Alexander Selkirk’s adventures
For the great bulk of the (almost exactly) 300 years since Robinson Crusoe was first published, the conventional wisdom has been to attribute the book’s origin to the real life experiences of Alexander Selkirk. Selkirk was a Scottish privateer who fell out with his captain and crewmates on a voyage and was voluntarily marooned on an uninhibited island for a bit over four years. When Robinson Crusoe was published less than a decade later, many made a clear link between it and the well-publicised accounts of Selkirk’s episode of being a solitary castaway.
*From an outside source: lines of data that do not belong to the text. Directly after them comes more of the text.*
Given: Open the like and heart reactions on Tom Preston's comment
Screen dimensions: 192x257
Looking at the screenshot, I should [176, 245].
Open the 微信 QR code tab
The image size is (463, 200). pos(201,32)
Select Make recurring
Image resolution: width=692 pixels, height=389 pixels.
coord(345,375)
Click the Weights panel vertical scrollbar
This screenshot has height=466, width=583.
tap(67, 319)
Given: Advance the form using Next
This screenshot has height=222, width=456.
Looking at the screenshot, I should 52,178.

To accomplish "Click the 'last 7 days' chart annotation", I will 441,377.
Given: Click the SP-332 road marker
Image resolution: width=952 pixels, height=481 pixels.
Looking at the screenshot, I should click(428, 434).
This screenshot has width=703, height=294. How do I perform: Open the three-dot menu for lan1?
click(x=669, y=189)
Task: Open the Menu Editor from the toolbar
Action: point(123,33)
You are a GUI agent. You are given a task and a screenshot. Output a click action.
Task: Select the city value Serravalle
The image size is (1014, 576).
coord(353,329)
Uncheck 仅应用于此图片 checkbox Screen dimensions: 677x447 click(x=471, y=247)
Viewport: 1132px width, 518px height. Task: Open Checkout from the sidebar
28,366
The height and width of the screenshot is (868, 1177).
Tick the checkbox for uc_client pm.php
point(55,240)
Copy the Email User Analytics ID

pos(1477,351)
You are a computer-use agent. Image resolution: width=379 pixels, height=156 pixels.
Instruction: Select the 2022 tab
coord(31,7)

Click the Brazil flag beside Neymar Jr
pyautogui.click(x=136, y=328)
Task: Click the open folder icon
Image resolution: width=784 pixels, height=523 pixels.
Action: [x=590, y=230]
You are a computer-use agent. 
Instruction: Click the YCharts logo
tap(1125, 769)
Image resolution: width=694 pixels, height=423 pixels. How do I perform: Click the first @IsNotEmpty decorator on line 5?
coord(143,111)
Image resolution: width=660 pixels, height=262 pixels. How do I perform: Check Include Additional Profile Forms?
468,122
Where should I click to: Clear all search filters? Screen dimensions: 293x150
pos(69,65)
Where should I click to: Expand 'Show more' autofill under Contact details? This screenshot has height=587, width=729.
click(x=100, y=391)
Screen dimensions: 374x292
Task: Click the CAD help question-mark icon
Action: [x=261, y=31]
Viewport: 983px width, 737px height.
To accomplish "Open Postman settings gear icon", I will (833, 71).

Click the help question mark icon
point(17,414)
Moreover, some people thought that Defoe’s hero must have been a real person and that the book was a travelogue of actual events [‘Robinson Crusoe’, Wikipedia, http://en.m.wikipedia.org].
Selkirk’s Island 🔽
Some commentators today still hold that Selkirk was the true inspiration for Defoe’s most famous fictional protagonist [‘The Real Robinson Crusoe’, (Bruce Selcraig), Smithsonian Magazine, July 2005, www.smithsonianmag.com; ‘Scientists Research the Real Robinson Crusoe’, (Marco Evers), Spiegel Online, 02-VI-2009, www.spiegel.de]. A perception that was given some added credence by the Chilean government. With an eye to the tourist potential spin-off, Chile renamed Más-a-Tierra, the small island in the South Pacific which had been Selkirk’s enforced home for over four years, Robinson Crusoe Island.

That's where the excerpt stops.